» KETENTUAN TUGAS
Buat ringkasan dua kalimat dari tulisan tentang cinta dan perbedaan berikut.

**** TEKS TERPILIH ****

Cinta yang (melunturkan) (per)Beda(an)

Aku tak mengerti akan teori cinta yang dibuat sendiri oleh manusia. Teori yang mengatakan bahwa cinta itu mempersatukan dan meleburkan perbedaan. Namun nyatanya, hal itu malah dibantah lagi oleh manusia, karena teori tersebut hanya untuk cinta yang berada dalam lingkaran.
Ya. Hanya untuk cinta yang menurut mereka ‘diperbolehkan’.
Kuharap, maksudku ini segera kalian mengerti. Mengenai cinta yang hanya berada dalam lingkaran, yang katanya diperbolehkan, dan yang tak terhalang oleh tembok keyakinan.
Sekarang, aku yakin, kalian mengerti ke mana arah pembicaraan ini kubawa.
Aku sedang tidak ingin mendoktrin bahwa cinta yang menurut banyak orang tidak boleh ini adalah hal yang sah-sah aja. Aku pun sedang tak memintakan pendapat juga penghakiman. Di sini, di dalam tulisan ini, tepatnya di blog pribadiku ini, aku hanya sedang berusaha mencurahkan perasaan. Juga berbagi keluh kesah bersama kalian yang (jika kebetulan) berada di sisi yang sama denganku.

**** KUTIPAN DATA ****

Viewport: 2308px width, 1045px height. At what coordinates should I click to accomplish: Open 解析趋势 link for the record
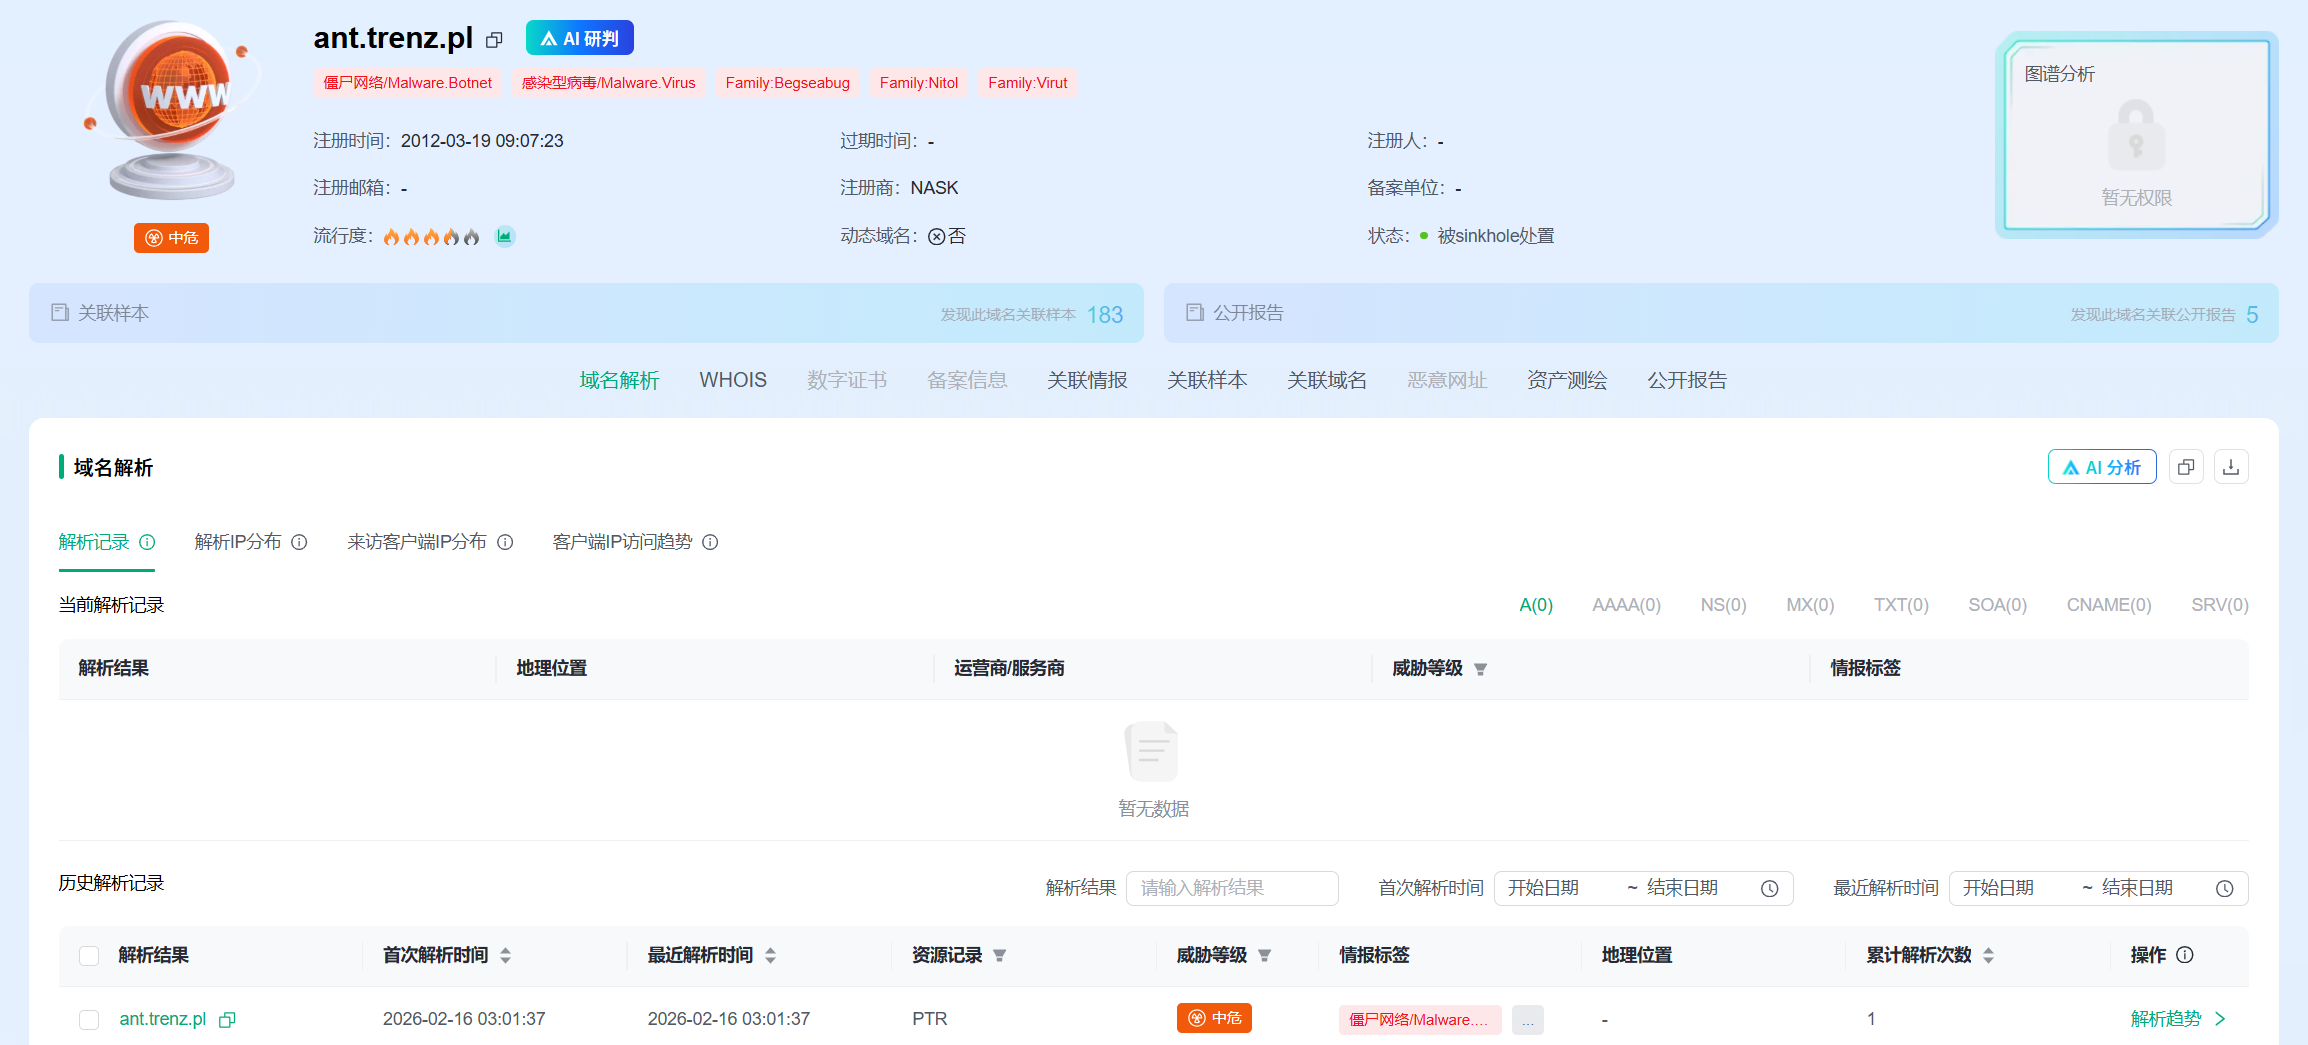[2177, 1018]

****
**** KUTIPAN DATA ****

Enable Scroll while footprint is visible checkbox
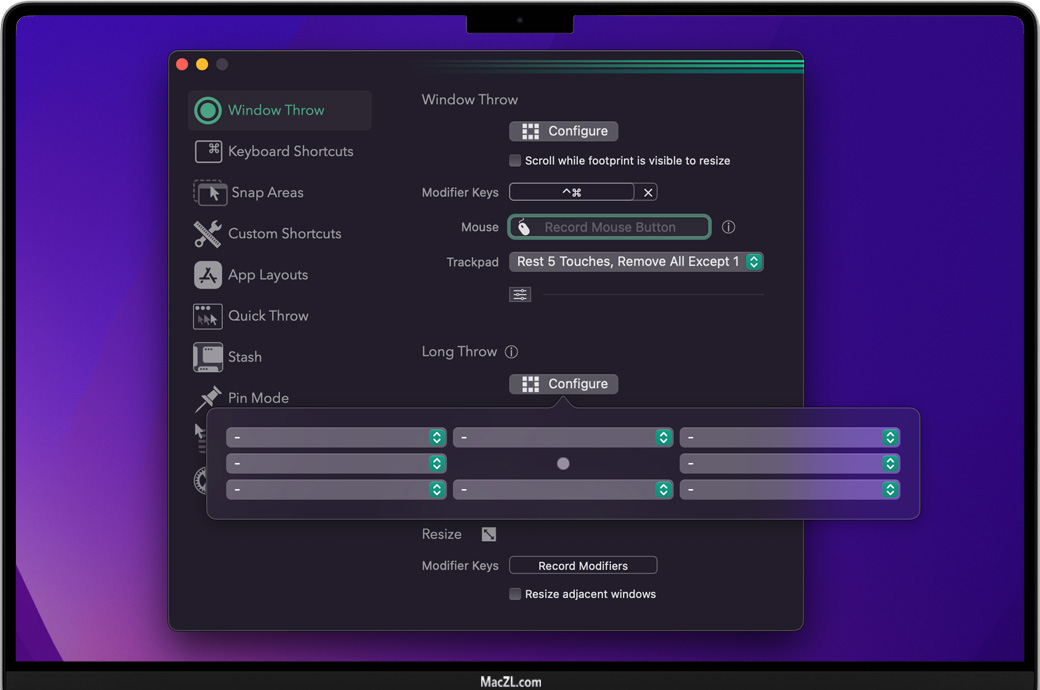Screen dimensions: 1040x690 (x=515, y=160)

****

» KELUARAN YANG DIHARAPKAN
Penulis tidak memahami teori buatan manusia bahwa cinta mempersatukan dan meleburkan perbedaan, karena teori itu dibantah sendiri oleh manusia dan hanya berlaku bagi cinta yang dianggap diperbolehkan, yaitu cinta yang tidak terhalang tembok keyakinan. Penulis tidak bermaksud mendoktrin bahwa cinta yang dilarang banyak orang itu sah-sah saja dan tidak meminta pendapat atau penghakiman, tetapi hanya mencurahkan perasaan serta berbagi keluh kesah dengan mereka yang berada di sisi yang sama.